Test severity levels in dbt - Time & Space Complexity
When using test severity levels in dbt, it's important to understand how the number of tests affects the time it takes to run them.
We want to know how the execution time grows as we add more tests with different severity levels.
Analyze the time complexity of running dbt tests with severity levels.
# Example dbt test configuration with severity
version: 2
models:
- name: customers
tests:
- unique:
severity: error
- not_null:
severity: warn
This snippet shows two tests on a model, each with a severity level that controls how dbt treats failures.
Identify the loops, recursion, array traversals that repeat.
- Primary operation: Running each test query on the data model.
- How many times: Once per test defined for the model.
As you add more tests, the total time to run all tests grows roughly in direct proportion.
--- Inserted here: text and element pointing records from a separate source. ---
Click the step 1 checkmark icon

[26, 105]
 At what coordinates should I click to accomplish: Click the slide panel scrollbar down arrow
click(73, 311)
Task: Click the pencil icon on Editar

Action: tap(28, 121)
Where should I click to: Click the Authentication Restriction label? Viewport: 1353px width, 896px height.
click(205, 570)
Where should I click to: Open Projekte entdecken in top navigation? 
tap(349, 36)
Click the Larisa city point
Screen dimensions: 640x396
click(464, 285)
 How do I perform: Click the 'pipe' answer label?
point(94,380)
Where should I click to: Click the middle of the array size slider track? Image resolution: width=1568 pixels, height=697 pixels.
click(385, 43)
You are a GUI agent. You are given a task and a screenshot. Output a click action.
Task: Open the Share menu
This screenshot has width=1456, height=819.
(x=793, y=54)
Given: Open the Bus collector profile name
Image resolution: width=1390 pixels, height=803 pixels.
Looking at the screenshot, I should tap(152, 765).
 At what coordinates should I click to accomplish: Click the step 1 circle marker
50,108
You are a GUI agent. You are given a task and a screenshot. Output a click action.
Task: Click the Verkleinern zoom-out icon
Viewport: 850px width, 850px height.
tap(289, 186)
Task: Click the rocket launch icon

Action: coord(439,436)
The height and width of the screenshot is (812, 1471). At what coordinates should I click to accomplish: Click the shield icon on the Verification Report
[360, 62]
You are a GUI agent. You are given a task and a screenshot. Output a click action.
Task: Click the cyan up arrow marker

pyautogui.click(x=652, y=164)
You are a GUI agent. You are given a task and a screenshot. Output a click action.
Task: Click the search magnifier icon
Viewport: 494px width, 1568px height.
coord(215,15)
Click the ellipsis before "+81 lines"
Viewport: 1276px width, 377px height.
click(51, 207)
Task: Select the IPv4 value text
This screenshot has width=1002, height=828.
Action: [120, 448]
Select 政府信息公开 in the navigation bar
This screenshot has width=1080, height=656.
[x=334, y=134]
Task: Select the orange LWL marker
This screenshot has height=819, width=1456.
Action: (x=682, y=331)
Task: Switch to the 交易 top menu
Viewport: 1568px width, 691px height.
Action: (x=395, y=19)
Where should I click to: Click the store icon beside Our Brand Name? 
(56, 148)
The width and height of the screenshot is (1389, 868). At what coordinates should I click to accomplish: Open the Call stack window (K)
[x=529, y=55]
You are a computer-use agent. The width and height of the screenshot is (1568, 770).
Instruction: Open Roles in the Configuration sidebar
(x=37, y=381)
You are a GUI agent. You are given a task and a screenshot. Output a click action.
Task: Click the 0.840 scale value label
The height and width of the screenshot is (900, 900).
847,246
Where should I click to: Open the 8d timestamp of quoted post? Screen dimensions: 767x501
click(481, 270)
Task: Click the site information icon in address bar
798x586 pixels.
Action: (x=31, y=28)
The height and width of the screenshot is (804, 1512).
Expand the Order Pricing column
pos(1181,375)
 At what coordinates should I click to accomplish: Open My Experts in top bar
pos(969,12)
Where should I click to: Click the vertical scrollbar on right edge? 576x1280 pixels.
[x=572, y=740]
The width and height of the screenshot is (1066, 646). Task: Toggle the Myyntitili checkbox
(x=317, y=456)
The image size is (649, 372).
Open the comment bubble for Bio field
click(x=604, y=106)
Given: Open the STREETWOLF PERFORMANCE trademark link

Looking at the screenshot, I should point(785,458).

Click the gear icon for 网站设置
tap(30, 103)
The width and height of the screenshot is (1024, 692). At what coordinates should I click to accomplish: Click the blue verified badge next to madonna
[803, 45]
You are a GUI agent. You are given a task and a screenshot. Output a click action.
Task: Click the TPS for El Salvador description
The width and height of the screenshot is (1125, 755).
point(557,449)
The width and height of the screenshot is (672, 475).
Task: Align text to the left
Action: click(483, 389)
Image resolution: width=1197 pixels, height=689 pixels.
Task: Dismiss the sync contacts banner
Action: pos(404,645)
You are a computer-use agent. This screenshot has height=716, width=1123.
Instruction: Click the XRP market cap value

| Number of Tests (n) | Approx. Operations |
|---|---|
| 10 | 10 test queries run |
| 100 | 100 test queries run |
| 1000 | 1000 test queries run |
Pattern observation: Doubling the number of tests roughly doubles the work done.
Time Complexity: O(n)
This means the time to run tests grows linearly with the number of tests you have.
[X] Wrong: "Severity levels change how many tests run, so time complexity changes."
[OK] Correct: Severity only changes how failures are reported, not how many tests run. All tests still execute, so time grows with test count.
Understanding how test counts affect runtime helps you design efficient data quality checks and explain your choices clearly in discussions.
"What if we grouped tests to run in parallel? How would that affect the time complexity?"